AML delivers ML solutions as docker containers. As these solutions are developed, they are uploaded to the Azure Container Registry (ACR). Defender for Containers would be used to for the vulnerability scanning process.
Solution deployment occurs via a CI/CD process. Defender for DevOps is used across the stack to provide security posture management and threat protection.
Only if the solution container passes each of the security processes will it be deployed. Failure will result in the deployment elegantly exiting with error notifications, full audit trails and the solution container being discarded.

5.2. MVP Monitoring

The suggested MVP monitoring for this design is:

5.2.1.1 - Model Performance – Data Drift

   Description - Data drift tracks changes in the distribution of a model's input data by comparing it to the model's training data or recent past production data.
   Environment - Production.
   Implementation - AML – Model Monitoring.
   Notes - Data drift refactoring requires recent production datasets and outputs, to be available for comparison.
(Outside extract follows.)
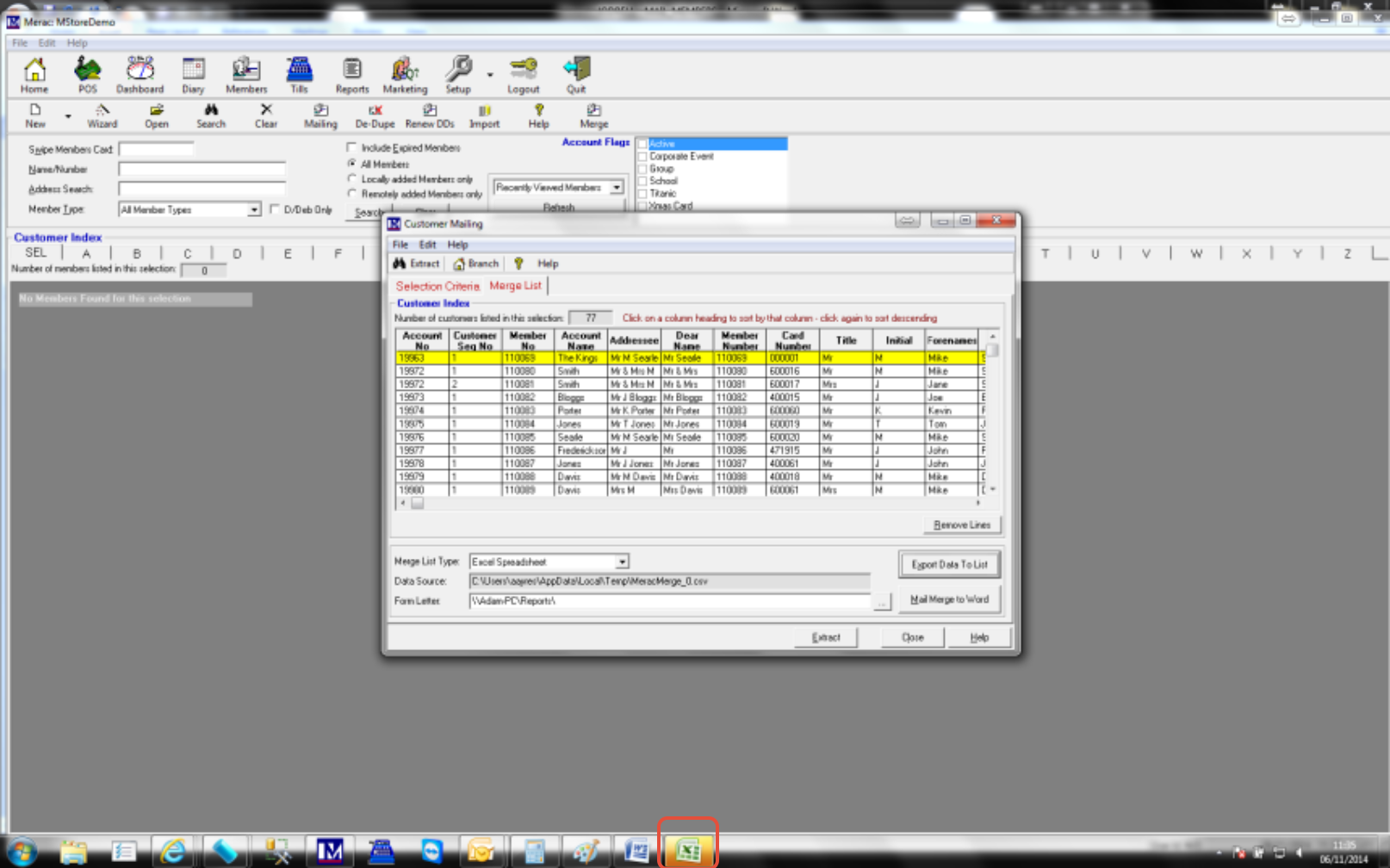Switch to the Selection Criteria tab
Viewport: 1390px width, 868px height.
click(x=437, y=286)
5.2.1.2 - Model Performance – Usage

   Description - Several model serving endpoint metrics to indicate quality and performance.
   Environment - All.
   Implementation - Azure Monitor AML metrics.
   Notes - This table has the supporting information to identify the AML workspace, deployment etc.

5.2.1.3 - Model Performance – Prediction Drift

   Description - Prediction drift tracks changes in the distribution of a model's prediction outputs by comparing it to validation or test labeled data or recent past production data.
   Environment - Production.
   Implementation - Azure Monitor AML metrics.
   Notes - Prediction drift refactoring requires recent production datasets and outputs, to be available for comparison.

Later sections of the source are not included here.